Sir,

Acquired punctal stenosis represents a common cause of epiphora due to partial or complete lacrimal outflow obstruction. A variety of surgical procedures have been described involving punctal dilatation or surgical enlargement, sometimes augmented with lacrimal stenting or perforated punctal plugs.

We read with interest the article by Wong et al1 regarding the long-term outcomes of punch punctoplasty with Kelly Descemet’s membrane punch. In this report the successful anatomical and functional rates were 94% and 92%, respectively.

The authors would like to add the results of our 86 consecutive case series of Kelly punch punctoplasty performed on 65 patients (21 bilateral cases) with symptomatic punctal stenosis. The average follow-up was 6 months. At the last follow-up, 95% (82/86) achieved anatomical success, compared to 90% (78/86) functional success rate. Three puncta (3.4%) were noted to be re-stenosed at last visit. No significant complications were recorded.

In terms of surgical technique, Wong et al1 describe an extended ampullectomy up to 2–3 mm beyond the vertical component of the canaliculus, by partially de-roofing and marsupializing the lower canaliculus, aiming to counteract the postoperative scarring and contracture of the punctal opening.
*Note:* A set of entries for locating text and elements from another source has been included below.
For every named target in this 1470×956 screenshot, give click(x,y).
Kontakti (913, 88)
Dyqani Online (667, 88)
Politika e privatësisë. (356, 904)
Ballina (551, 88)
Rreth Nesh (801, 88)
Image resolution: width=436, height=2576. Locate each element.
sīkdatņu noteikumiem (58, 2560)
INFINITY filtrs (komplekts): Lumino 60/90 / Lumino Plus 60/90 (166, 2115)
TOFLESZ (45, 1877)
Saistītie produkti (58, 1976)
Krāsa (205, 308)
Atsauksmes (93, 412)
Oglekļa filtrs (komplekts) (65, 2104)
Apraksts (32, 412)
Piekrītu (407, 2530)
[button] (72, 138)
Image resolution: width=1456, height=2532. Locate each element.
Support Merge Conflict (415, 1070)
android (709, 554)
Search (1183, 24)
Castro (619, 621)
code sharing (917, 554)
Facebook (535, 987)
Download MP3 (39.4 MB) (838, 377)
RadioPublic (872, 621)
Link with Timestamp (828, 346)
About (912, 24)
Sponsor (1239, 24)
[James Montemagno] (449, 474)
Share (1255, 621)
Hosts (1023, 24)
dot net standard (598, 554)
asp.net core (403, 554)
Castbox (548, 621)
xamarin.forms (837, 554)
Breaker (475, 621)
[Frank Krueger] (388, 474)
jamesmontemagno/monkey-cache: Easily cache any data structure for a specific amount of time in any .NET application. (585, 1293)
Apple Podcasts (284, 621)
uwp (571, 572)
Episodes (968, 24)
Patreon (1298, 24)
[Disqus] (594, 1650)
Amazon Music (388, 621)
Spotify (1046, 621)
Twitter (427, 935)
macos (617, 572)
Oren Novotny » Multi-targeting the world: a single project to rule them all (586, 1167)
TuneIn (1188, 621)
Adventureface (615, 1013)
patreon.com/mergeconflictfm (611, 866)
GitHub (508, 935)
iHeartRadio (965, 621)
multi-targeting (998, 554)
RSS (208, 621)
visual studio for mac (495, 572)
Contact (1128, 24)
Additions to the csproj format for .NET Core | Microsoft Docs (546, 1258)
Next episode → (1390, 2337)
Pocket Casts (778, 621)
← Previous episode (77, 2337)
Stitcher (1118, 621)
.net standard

However, in our experience a posterior ampullectomy involving only the vertical component of the canaliculus, with two to three bites, was sufficient for achieving adequate punctal opening enlargement in majority of the cases. In cases of short or stenosed vertical component, this can be slightly extended by (~1mm). Postoperatively, patients were prescribed a topical antibiotic solely (typically g. chloramphenicol 0.5%).

Our series provides further support for punctoplasty using Kelly Descemet’s membrane punch as a simple, effective, and minimally invasive procedure for patients with symptomatic punctal stenosis. Satisfactory outcomes can be achieved with minimal tissue removal, potentially with less alteration of the lacrimal pump system.